Pixel coordinate grounding data
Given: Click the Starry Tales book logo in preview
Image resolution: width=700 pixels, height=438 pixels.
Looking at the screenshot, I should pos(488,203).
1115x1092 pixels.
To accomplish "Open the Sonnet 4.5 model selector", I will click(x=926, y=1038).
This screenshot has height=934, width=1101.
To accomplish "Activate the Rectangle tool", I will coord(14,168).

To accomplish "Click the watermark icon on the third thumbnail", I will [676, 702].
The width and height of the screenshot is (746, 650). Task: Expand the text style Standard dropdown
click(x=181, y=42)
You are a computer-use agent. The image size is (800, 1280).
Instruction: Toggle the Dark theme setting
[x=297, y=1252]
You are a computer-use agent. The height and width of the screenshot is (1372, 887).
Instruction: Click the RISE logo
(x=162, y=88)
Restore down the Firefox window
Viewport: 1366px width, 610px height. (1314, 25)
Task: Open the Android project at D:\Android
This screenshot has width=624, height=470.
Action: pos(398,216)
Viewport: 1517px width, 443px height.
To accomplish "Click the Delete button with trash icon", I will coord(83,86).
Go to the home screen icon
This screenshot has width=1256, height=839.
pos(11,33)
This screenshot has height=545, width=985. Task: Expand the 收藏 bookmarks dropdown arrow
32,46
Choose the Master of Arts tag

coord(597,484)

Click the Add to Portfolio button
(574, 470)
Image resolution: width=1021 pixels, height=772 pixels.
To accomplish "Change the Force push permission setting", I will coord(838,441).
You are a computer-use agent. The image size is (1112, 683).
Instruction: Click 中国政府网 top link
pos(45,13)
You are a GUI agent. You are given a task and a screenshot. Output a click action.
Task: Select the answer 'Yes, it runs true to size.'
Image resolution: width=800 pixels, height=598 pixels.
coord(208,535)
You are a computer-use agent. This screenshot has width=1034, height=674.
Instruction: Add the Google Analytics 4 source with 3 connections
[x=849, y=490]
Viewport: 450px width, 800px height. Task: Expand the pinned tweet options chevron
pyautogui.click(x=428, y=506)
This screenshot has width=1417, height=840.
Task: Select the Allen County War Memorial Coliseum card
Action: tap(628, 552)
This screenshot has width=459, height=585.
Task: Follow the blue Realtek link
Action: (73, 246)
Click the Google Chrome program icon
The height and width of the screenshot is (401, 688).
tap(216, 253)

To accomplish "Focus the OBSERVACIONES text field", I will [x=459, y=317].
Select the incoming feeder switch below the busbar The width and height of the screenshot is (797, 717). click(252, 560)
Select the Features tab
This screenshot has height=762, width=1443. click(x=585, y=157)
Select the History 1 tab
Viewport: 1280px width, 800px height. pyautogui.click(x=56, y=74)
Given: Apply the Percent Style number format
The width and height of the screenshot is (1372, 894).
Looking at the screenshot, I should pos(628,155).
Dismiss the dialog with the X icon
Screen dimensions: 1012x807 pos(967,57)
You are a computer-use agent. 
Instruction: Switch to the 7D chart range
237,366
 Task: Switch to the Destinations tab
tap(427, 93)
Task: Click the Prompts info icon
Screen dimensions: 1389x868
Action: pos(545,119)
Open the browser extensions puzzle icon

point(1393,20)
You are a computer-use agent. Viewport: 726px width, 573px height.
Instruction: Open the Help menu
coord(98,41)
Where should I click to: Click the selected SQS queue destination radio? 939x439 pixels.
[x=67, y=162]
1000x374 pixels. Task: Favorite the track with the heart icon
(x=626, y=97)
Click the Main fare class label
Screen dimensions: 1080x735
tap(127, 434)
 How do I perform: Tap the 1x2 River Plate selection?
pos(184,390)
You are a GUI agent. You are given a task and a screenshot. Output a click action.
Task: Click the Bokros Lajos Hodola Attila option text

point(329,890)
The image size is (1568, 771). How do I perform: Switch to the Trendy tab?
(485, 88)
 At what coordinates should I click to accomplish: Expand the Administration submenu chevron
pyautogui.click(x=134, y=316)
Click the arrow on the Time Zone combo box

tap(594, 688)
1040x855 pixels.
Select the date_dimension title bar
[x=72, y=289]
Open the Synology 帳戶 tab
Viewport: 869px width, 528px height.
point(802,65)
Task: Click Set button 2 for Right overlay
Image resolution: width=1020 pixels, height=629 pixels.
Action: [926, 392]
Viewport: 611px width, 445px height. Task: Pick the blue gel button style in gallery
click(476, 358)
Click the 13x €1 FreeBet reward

§ Action item:
Write out all the records again, exactly as they appear.

§ Reply to the task:
Given: Click the Starry Tales book logo in preview
Image resolution: width=700 pixels, height=438 pixels.
Looking at the screenshot, I should pos(488,203).
1115x1092 pixels.
To accomplish "Open the Sonnet 4.5 model selector", I will click(x=926, y=1038).
This screenshot has height=934, width=1101.
To accomplish "Activate the Rectangle tool", I will coord(14,168).

To accomplish "Click the watermark icon on the third thumbnail", I will [676, 702].
The width and height of the screenshot is (746, 650). Task: Expand the text style Standard dropdown
click(x=181, y=42)
You are a computer-use agent. The image size is (800, 1280).
Instruction: Toggle the Dark theme setting
[x=297, y=1252]
You are a computer-use agent. The height and width of the screenshot is (1372, 887).
Instruction: Click the RISE logo
(x=162, y=88)
Restore down the Firefox window
Viewport: 1366px width, 610px height. (1314, 25)
Task: Open the Android project at D:\Android
This screenshot has width=624, height=470.
Action: pos(398,216)
Viewport: 1517px width, 443px height.
To accomplish "Click the Delete button with trash icon", I will coord(83,86).
Go to the home screen icon
This screenshot has width=1256, height=839.
pos(11,33)
This screenshot has height=545, width=985. Task: Expand the 收藏 bookmarks dropdown arrow
32,46
Choose the Master of Arts tag

coord(597,484)

Click the Add to Portfolio button
(574, 470)
Image resolution: width=1021 pixels, height=772 pixels.
To accomplish "Change the Force push permission setting", I will coord(838,441).
You are a computer-use agent. The image size is (1112, 683).
Instruction: Click 中国政府网 top link
pos(45,13)
You are a GUI agent. You are given a task and a screenshot. Output a click action.
Task: Select the answer 'Yes, it runs true to size.'
Image resolution: width=800 pixels, height=598 pixels.
coord(208,535)
You are a computer-use agent. This screenshot has width=1034, height=674.
Instruction: Add the Google Analytics 4 source with 3 connections
[x=849, y=490]
Viewport: 450px width, 800px height. Task: Expand the pinned tweet options chevron
pyautogui.click(x=428, y=506)
This screenshot has width=1417, height=840.
Task: Select the Allen County War Memorial Coliseum card
Action: tap(628, 552)
This screenshot has width=459, height=585.
Task: Follow the blue Realtek link
Action: (73, 246)
Click the Google Chrome program icon
The height and width of the screenshot is (401, 688).
tap(216, 253)

To accomplish "Focus the OBSERVACIONES text field", I will [x=459, y=317].
Select the incoming feeder switch below the busbar The width and height of the screenshot is (797, 717). click(252, 560)
Select the Features tab
This screenshot has height=762, width=1443. click(x=585, y=157)
Select the History 1 tab
Viewport: 1280px width, 800px height. pyautogui.click(x=56, y=74)
Given: Apply the Percent Style number format
The width and height of the screenshot is (1372, 894).
Looking at the screenshot, I should pos(628,155).
Dismiss the dialog with the X icon
Screen dimensions: 1012x807 pos(967,57)
You are a computer-use agent. 
Instruction: Switch to the 7D chart range
237,366
 Task: Switch to the Destinations tab
tap(427, 93)
Task: Click the Prompts info icon
Screen dimensions: 1389x868
Action: pos(545,119)
Open the browser extensions puzzle icon

point(1393,20)
You are a computer-use agent. Viewport: 726px width, 573px height.
Instruction: Open the Help menu
coord(98,41)
Where should I click to: Click the selected SQS queue destination radio? 939x439 pixels.
[x=67, y=162]
1000x374 pixels. Task: Favorite the track with the heart icon
(x=626, y=97)
Click the Main fare class label
Screen dimensions: 1080x735
tap(127, 434)
 How do I perform: Tap the 1x2 River Plate selection?
pos(184,390)
You are a GUI agent. You are given a task and a screenshot. Output a click action.
Task: Click the Bokros Lajos Hodola Attila option text

point(329,890)
The image size is (1568, 771). How do I perform: Switch to the Trendy tab?
(485, 88)
 At what coordinates should I click to accomplish: Expand the Administration submenu chevron
pyautogui.click(x=134, y=316)
Click the arrow on the Time Zone combo box

tap(594, 688)
1040x855 pixels.
Select the date_dimension title bar
[x=72, y=289]
Open the Synology 帳戶 tab
Viewport: 869px width, 528px height.
point(802,65)
Task: Click Set button 2 for Right overlay
Image resolution: width=1020 pixels, height=629 pixels.
Action: [926, 392]
Viewport: 611px width, 445px height. Task: Pick the blue gel button style in gallery
click(476, 358)
Click the 13x €1 FreeBet reward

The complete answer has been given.